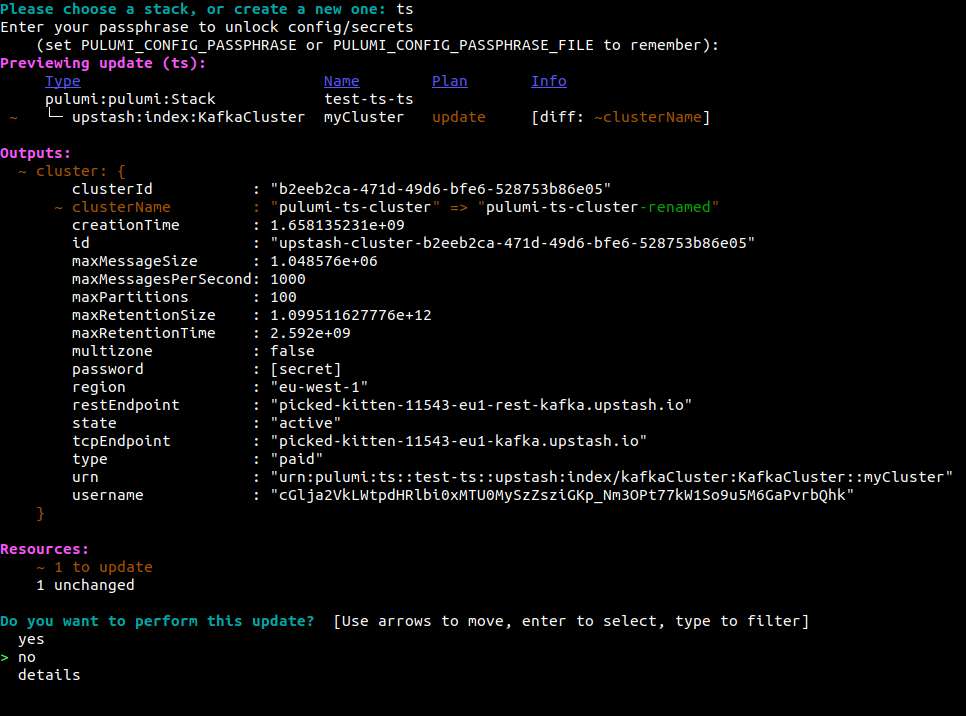The width and height of the screenshot is (966, 716).
Task: Click the urn value string
Action: (x=611, y=477)
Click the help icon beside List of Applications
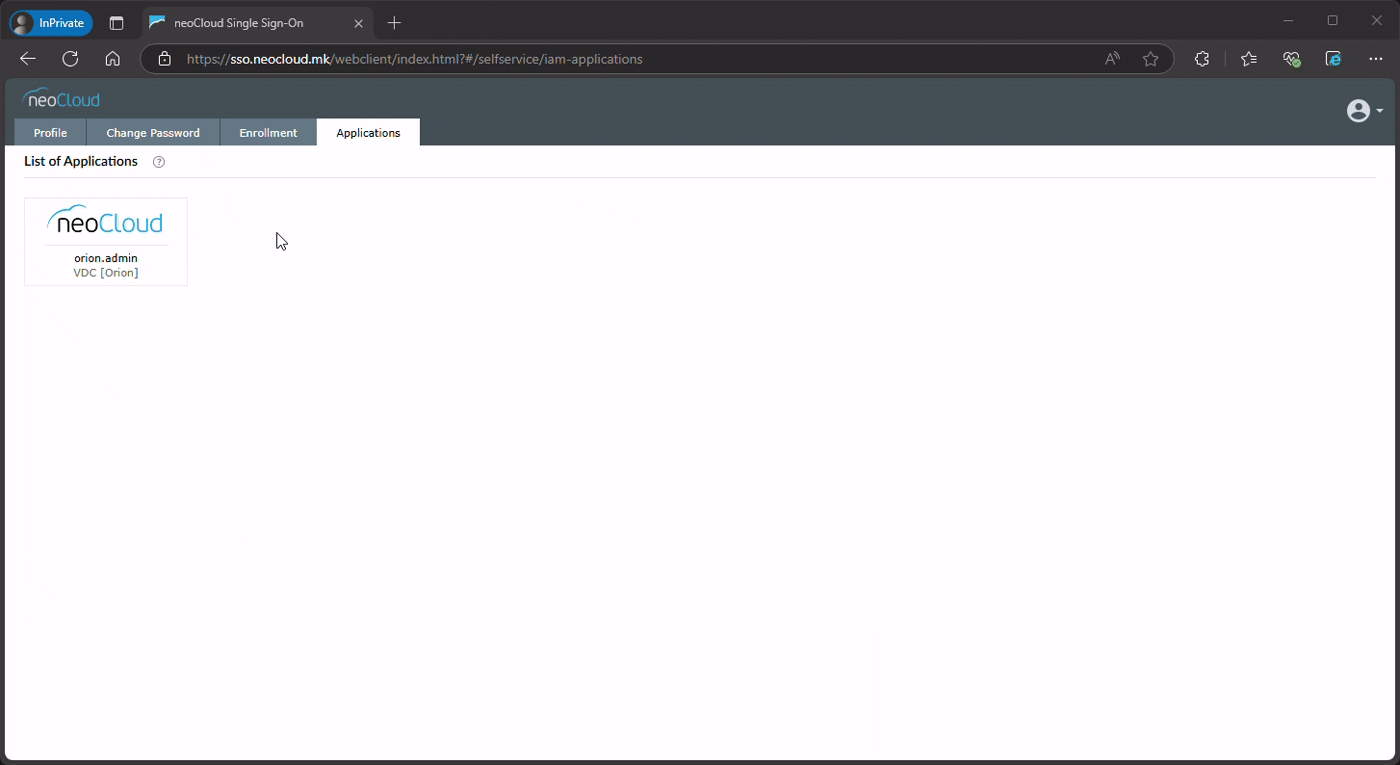Image resolution: width=1400 pixels, height=765 pixels. tap(158, 162)
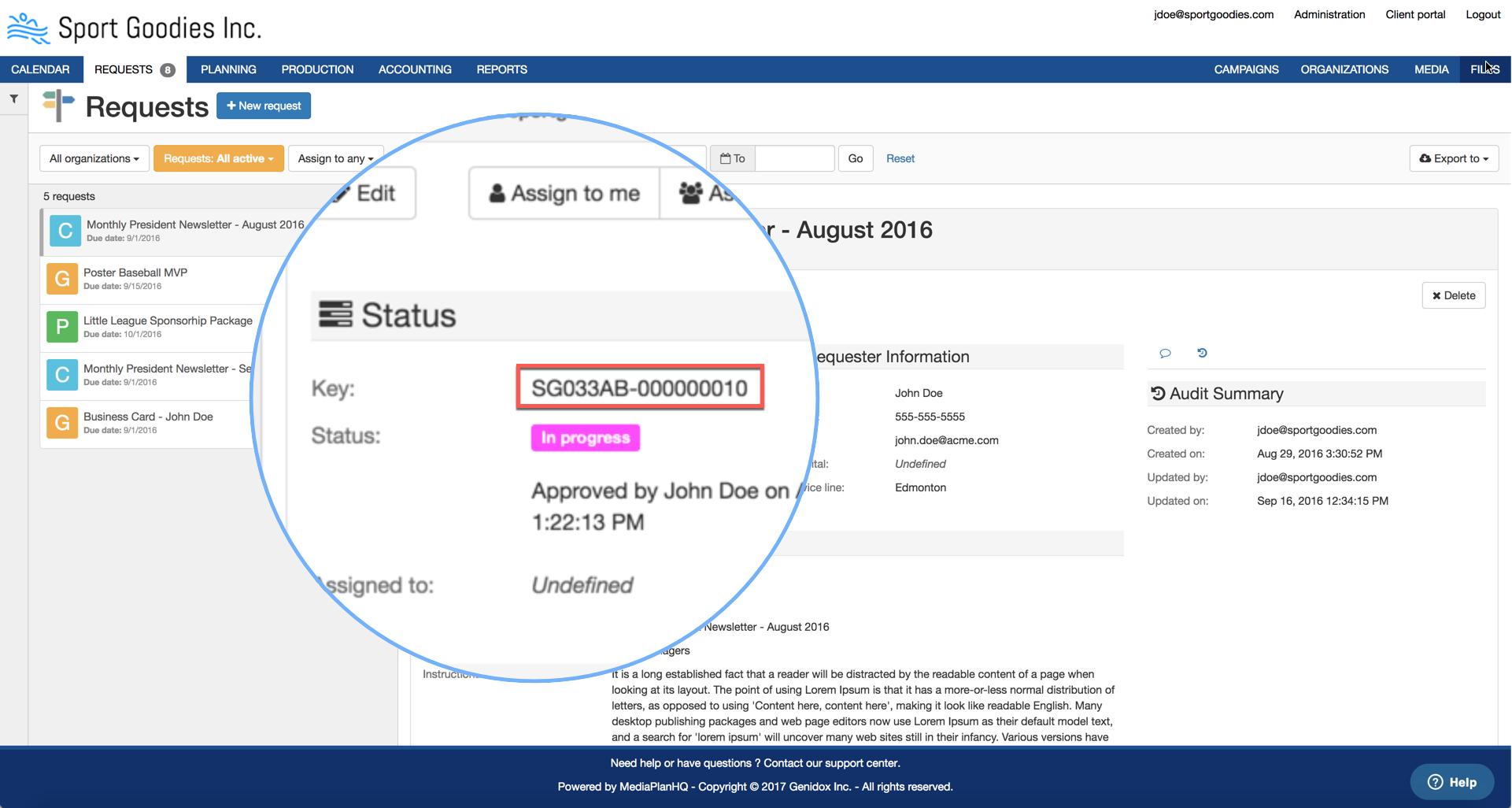Open the history icon beside comments
This screenshot has height=808, width=1512.
(1202, 354)
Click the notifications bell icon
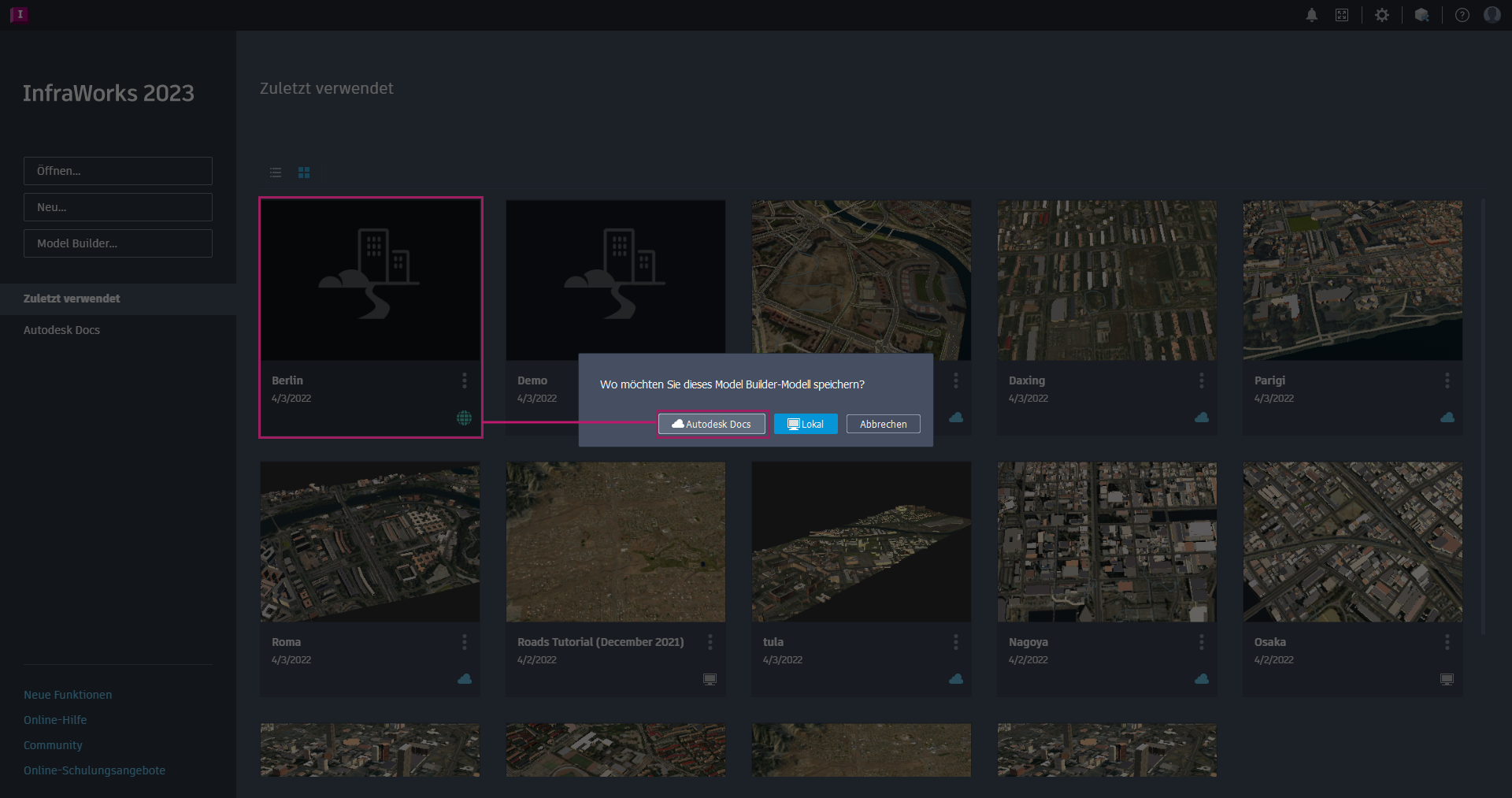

-*-*-

> **WRITTEN INSTRUCTION**
Copy out all of the material above again word for word, leaving out the pictures.

> **SOLUTION TO THIS PROBLEM**
The width and height of the screenshot is (966, 716).
Task: Click the urn value string
Action: (x=611, y=477)
Click the help icon beside List of Applications
Image resolution: width=1400 pixels, height=765 pixels. tap(158, 162)
Open the history icon beside comments
This screenshot has height=808, width=1512.
(1202, 354)
Click the notifications bell icon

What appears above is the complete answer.